L’absence de CSE justifiée par un procès-verbal de carence établi à l'issue des élections professionnelles permet à l’employeur de s’affranchir de son obligation de consulter les représentants du personnel avant d’engager une procédure de licenciement pour inaptitude.

  • Recueil de l'avis du CSE

L'avis du CSE est consultatif, mais il doit être recueilli et consigné dans un procès-verbal. L'employeur reste libre de sa décision finale, mais doit pouvoir justifier sa position, notamment s'il écarte une proposition des élus.

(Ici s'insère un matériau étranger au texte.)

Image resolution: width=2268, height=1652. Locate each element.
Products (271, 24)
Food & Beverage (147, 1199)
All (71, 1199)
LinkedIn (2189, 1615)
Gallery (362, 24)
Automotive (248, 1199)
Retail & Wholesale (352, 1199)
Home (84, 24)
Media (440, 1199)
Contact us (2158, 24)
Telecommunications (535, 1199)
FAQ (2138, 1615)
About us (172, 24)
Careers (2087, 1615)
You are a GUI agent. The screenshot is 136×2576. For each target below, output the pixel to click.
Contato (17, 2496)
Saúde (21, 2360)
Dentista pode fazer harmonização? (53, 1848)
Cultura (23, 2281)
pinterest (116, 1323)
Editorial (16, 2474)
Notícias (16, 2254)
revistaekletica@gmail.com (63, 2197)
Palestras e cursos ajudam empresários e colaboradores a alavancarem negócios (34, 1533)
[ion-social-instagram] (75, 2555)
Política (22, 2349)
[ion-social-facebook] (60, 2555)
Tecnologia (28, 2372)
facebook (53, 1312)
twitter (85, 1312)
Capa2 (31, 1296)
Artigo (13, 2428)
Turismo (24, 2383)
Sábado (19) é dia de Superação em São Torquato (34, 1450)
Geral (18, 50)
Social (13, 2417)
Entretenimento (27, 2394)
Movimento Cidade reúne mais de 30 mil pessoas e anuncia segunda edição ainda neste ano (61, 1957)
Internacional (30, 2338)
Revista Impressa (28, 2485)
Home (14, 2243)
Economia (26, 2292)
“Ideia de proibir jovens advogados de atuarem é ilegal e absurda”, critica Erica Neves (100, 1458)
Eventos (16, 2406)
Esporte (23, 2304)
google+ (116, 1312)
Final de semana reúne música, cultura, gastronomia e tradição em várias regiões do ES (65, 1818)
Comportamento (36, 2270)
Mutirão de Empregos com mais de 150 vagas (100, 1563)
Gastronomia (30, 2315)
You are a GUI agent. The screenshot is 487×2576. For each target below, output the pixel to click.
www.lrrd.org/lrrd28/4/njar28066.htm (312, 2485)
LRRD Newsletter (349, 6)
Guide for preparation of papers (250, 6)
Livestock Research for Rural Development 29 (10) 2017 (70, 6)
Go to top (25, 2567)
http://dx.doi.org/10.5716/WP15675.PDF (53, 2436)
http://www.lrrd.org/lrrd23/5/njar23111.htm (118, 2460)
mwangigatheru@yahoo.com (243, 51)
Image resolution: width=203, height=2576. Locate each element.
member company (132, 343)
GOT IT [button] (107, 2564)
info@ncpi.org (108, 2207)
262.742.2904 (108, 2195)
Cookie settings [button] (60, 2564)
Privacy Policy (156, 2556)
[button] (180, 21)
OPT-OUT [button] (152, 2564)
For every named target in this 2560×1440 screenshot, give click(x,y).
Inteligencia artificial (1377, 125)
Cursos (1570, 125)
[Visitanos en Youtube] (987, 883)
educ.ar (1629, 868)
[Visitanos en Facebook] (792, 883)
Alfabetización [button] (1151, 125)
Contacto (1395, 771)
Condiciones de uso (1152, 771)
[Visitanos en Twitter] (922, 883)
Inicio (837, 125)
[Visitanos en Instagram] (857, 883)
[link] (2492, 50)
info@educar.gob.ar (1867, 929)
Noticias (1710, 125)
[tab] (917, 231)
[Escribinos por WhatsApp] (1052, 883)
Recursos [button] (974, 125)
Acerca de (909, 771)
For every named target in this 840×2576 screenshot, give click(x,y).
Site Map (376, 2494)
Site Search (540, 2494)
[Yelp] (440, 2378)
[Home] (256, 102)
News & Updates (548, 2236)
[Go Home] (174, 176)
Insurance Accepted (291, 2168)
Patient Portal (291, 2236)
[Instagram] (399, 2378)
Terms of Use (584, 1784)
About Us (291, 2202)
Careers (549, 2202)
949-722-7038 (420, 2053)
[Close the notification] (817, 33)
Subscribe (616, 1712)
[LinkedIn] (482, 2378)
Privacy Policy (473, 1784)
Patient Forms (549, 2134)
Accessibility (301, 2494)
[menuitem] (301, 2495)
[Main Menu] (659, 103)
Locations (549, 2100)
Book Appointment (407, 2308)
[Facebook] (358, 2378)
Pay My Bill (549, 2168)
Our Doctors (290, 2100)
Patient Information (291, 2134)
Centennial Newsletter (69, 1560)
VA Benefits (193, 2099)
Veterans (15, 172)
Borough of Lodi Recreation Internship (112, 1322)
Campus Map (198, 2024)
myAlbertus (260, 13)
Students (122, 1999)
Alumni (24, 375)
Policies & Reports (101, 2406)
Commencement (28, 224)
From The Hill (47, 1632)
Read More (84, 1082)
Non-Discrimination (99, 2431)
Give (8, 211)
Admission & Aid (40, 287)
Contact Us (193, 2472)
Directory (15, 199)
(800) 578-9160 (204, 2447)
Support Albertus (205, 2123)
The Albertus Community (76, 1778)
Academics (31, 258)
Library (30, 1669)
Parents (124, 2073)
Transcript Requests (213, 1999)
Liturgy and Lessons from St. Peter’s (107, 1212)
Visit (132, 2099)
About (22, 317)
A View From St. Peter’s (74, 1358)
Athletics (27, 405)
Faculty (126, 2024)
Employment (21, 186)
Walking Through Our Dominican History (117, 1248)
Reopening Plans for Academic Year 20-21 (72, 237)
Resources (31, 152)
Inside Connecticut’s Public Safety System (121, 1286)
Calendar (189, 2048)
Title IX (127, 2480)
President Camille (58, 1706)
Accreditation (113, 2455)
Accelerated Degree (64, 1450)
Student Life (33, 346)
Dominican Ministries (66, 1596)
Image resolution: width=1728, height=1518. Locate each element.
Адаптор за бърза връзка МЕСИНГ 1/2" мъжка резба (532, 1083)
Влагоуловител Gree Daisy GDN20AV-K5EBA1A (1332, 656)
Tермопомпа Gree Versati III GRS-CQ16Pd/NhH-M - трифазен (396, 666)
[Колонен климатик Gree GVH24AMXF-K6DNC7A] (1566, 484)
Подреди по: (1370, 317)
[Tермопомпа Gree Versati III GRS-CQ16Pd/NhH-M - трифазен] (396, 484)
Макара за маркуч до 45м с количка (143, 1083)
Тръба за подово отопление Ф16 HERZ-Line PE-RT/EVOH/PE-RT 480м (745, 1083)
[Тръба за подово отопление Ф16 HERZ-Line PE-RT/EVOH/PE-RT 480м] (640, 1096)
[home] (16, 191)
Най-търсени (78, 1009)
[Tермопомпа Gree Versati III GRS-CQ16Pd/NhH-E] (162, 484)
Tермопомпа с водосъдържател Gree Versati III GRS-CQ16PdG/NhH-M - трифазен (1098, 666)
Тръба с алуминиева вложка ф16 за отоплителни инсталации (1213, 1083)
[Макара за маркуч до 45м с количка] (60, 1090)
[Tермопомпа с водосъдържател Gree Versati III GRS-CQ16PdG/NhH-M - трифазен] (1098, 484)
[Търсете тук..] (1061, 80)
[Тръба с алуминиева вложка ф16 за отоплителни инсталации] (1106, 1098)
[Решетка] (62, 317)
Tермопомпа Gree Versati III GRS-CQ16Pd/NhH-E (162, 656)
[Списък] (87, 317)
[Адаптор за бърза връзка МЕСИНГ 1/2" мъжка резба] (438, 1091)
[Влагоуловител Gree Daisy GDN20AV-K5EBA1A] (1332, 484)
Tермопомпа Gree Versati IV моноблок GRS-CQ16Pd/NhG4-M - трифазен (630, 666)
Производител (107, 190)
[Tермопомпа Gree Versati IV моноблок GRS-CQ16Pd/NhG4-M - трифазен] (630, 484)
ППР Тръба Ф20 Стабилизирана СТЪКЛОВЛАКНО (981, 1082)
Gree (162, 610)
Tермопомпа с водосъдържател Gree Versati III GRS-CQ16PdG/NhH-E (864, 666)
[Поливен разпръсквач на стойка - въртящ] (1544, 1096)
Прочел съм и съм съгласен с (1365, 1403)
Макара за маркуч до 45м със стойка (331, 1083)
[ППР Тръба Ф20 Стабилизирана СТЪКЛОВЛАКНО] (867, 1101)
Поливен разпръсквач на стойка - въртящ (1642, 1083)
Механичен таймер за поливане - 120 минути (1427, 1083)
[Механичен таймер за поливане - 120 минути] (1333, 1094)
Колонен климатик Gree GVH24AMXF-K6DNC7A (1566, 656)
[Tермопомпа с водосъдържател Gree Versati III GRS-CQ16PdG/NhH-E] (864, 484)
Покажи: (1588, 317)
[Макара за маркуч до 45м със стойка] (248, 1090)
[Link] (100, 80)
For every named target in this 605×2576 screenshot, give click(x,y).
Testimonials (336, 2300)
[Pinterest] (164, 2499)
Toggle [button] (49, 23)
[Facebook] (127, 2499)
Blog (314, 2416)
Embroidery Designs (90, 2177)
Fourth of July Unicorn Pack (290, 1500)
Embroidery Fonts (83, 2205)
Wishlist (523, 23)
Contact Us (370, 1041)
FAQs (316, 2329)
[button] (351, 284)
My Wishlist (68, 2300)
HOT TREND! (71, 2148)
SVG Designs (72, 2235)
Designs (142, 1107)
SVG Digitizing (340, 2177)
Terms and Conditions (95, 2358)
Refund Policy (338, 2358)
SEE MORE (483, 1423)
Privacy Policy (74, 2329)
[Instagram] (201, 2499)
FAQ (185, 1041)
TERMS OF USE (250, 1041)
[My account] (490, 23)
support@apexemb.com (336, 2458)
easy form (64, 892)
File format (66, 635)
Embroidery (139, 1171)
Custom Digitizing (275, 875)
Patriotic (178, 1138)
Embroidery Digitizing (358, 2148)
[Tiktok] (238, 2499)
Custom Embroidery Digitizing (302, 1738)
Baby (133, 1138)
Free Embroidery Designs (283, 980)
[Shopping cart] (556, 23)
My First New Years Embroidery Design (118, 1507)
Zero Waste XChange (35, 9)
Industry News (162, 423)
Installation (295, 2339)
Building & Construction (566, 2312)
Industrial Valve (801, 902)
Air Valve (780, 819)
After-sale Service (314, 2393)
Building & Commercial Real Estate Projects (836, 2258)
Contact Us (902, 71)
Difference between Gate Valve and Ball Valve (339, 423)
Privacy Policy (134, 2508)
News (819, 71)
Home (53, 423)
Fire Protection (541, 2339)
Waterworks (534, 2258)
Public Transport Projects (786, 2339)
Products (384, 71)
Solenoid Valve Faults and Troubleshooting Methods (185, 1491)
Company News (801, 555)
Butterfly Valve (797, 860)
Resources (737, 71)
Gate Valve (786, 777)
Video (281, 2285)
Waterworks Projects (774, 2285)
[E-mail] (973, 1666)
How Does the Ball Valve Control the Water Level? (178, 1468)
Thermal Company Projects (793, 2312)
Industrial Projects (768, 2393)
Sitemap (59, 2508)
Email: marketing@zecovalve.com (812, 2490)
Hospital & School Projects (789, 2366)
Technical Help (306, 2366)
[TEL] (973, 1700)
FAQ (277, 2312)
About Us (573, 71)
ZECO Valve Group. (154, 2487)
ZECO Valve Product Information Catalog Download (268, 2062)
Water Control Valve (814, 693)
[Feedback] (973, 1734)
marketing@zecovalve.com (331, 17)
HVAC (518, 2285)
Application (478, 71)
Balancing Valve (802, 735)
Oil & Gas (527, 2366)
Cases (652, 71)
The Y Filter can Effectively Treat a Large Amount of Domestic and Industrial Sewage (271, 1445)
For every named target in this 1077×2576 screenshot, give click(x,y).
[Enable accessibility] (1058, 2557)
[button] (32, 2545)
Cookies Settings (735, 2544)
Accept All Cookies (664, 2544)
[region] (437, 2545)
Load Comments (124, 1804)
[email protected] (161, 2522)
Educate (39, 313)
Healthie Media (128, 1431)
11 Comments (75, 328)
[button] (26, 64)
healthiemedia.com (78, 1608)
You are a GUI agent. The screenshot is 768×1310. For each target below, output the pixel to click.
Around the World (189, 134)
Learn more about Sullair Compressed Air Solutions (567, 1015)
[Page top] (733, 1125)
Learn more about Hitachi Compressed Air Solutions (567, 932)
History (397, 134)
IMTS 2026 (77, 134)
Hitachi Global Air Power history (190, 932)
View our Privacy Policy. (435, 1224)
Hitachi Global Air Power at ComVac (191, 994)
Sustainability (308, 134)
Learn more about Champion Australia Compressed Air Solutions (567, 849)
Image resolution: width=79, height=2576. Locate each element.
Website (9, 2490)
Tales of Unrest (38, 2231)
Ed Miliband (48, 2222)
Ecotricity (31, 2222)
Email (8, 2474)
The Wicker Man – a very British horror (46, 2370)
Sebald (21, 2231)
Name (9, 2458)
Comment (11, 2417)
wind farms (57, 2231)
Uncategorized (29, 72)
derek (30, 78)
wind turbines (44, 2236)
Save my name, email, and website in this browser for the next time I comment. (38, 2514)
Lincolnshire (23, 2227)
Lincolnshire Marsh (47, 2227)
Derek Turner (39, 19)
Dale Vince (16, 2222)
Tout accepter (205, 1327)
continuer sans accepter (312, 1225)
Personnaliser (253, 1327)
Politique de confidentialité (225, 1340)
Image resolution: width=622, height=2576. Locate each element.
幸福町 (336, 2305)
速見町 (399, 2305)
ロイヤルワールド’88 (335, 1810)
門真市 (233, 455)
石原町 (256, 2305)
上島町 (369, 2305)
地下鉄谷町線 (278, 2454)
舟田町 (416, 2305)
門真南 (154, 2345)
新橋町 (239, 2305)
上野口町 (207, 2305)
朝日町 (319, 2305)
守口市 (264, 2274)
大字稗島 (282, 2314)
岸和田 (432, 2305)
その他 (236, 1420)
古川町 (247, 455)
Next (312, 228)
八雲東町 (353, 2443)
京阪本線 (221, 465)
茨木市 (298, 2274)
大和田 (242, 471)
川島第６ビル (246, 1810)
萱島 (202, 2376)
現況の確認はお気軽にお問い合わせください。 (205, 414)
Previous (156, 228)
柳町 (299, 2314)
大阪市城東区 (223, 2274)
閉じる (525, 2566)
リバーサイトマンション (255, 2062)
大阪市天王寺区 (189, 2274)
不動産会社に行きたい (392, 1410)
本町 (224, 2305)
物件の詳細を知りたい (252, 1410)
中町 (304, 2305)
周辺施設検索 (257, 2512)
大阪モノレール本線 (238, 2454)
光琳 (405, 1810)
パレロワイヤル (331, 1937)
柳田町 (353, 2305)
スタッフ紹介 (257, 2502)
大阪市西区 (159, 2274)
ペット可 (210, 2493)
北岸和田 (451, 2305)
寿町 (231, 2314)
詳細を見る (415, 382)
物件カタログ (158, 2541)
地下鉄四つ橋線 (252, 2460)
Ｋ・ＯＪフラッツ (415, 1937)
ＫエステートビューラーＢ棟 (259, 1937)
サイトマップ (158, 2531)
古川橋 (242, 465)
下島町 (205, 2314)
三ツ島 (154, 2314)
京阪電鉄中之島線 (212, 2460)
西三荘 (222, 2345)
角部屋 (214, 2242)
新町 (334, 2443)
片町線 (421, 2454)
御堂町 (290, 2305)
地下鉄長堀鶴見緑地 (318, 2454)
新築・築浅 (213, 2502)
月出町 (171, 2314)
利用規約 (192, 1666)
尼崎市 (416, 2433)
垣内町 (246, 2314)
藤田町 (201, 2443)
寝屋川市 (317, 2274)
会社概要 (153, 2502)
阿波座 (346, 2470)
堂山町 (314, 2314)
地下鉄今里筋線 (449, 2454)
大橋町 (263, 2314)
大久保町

  • Notification au salarié

Ce n'est qu'après avoir accompli ces diligences que vous pourrez soit, proposer un ou plusieurs postes de reclassement au salarié soit, en cas d'impossibilité avérée et après consultation du CSE, informer le salarié de cette impossibilité de reclassement.

  • Le licenciement

Si aucun poste adapté n’est trouvé ou si le salarié refuse les propositions conformes aux préconisations médicales, l’employeur peut engager la procédure de licenciement.

En conclusion, cet arrêt du 5 mars 2025 est une piqûre de rappel salutaire. En matière d'inaptitude professionnelle, la consultation du CSE n'est pas une option. C'est un pilier de la procédure dont l'omission expose l'employeur à une condamnation quasi-automatique pour licenciement sans cause réelle et sérieuse, avec toutes les conséquences financières qui en découlent. La rigueur procédurale est, plus que jamais, la meilleure protection.